In granting summary judgment on Plaintiff's complaint and the County's cross-complaint, the trial court concluded neither Nicholas nor AVEK owed a legal duty to Plaintiff under the negligent undertaking doctrine. That doctrine applies when one undertakes to render services to another that he or she should recognize as necessary for the protection and safety of third persons. In the context of public works contracts, the doctrine is customarily invoked to determine when a private party that has contracted to remedy a preexisting dangerous condition of public property should be charged with liability to a third party for injuries caused by the dangerous condition. As we shall explain, the negligent undertaking doctrine does not apply in this case because Plaintiff does not allege her injuries were caused by a preexisting dangerous condition on the County's property; rather, she alleges Nicholas's placement of the k-rails constituted a dangerous condition that Nicholas created in the course of performing its work for AVEK.

Accordingly, we will reverse the summary judgment in favor of Nicholas on Plaintiff's complaint and reverse the summary judgment in favor of Nicholas and AVEK on the County's cross-complaint.

FACTS1 AND PROCEDURAL BACKGROUND

1. The Automobile Accident

On the evening of March 12, 2010, at approximately 11:40 p.m., Elmer Mejia collided head-on with a vehicle carrying Plaintiff.
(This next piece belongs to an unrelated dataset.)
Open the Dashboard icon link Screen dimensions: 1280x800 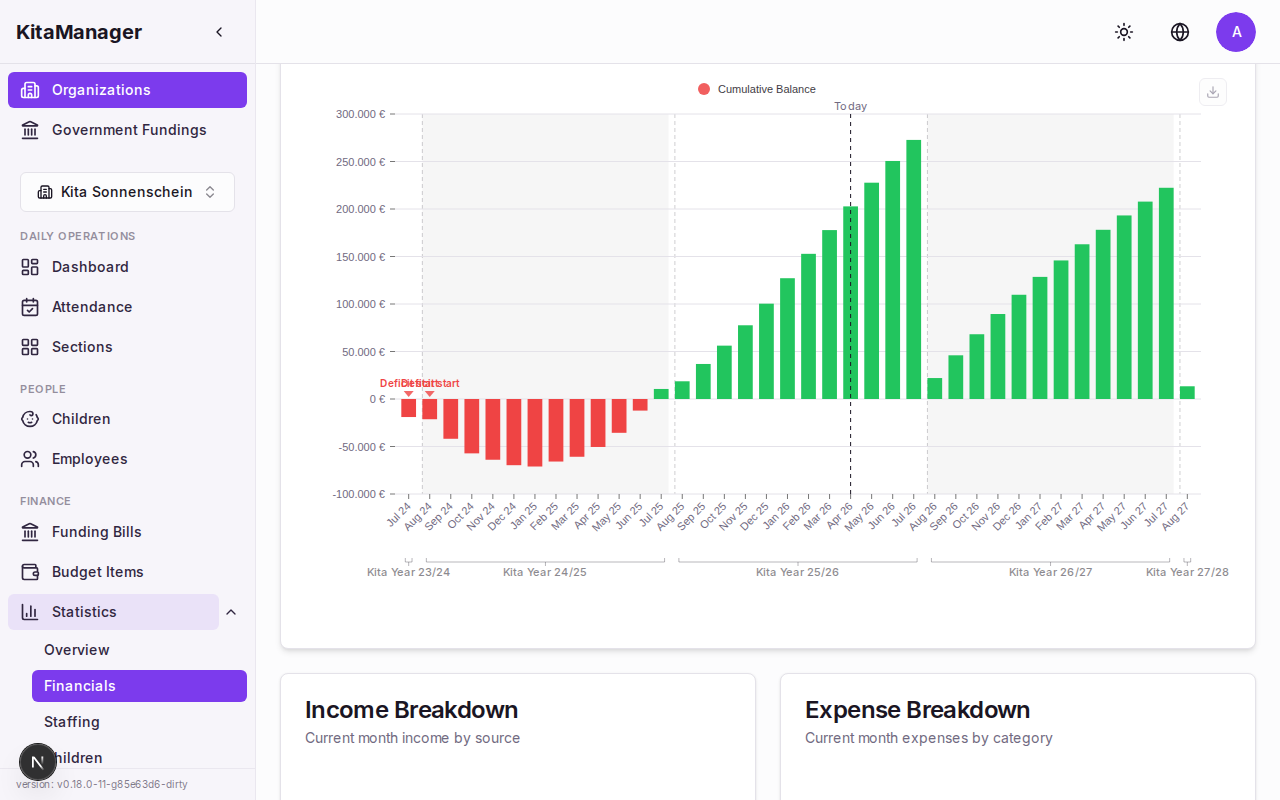(30, 267)
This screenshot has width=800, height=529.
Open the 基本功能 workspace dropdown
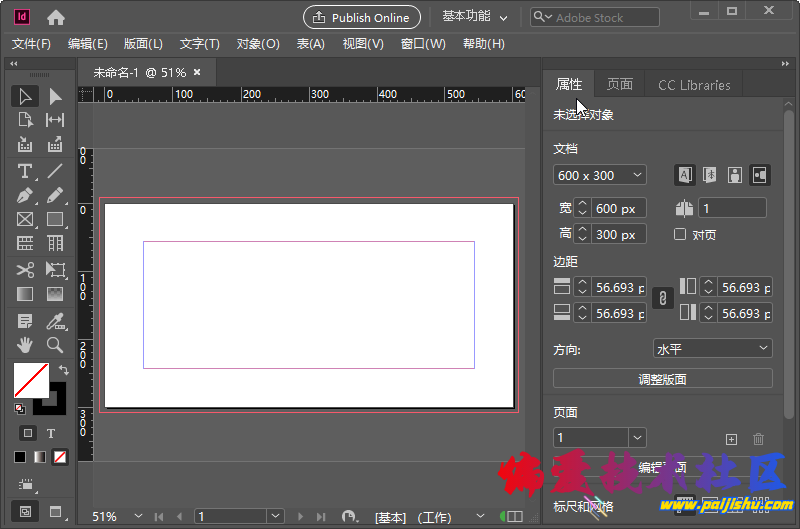click(x=475, y=17)
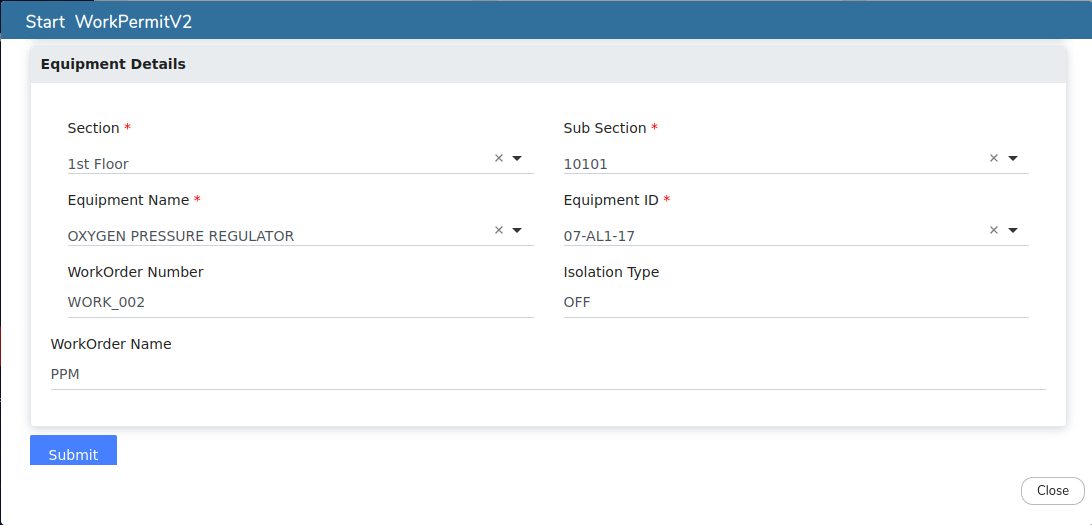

Mejia was driving southbound on the Sierra Highway in an unincorporated part of Los Angeles County; Plaintiff was traveling northbound as a passenger on the same stretch of highway. Mejia, who later admitted to consuming 15 beers before driving that night, had crossed over the solid double yellow lines into Plaintiff's northbound lane when the collision occurred. Mejia was convicted of driving under the influence and sentenced to state prison.

2. The Acton Feeder Relocation Project and Excavation Permit

In 2008, the County approved the Sierra Highway Widening and Re-Alignment Project (Highway Widening Project). Its purpose was to implement roadway improvements, including the addition of shoulders on both sides of the Sierra Highway. The project required certain utility companies to relocate equipment before the County could begin construction. This included one of AVEK's water pipelines located on the eastside of the Sierra Highway.

AVEK's board of directors approved the Acton Feeder Relocation Project (Feeder Relocation Project) to lower the pipeline in advance of the County commencing work on the Highway Widening Project. Because AVEK had prior rights to the land, and would incur costs to lower the pipeline, the County agreed to reimburse AVEK for all costs associated with the Feeder Relocation Project.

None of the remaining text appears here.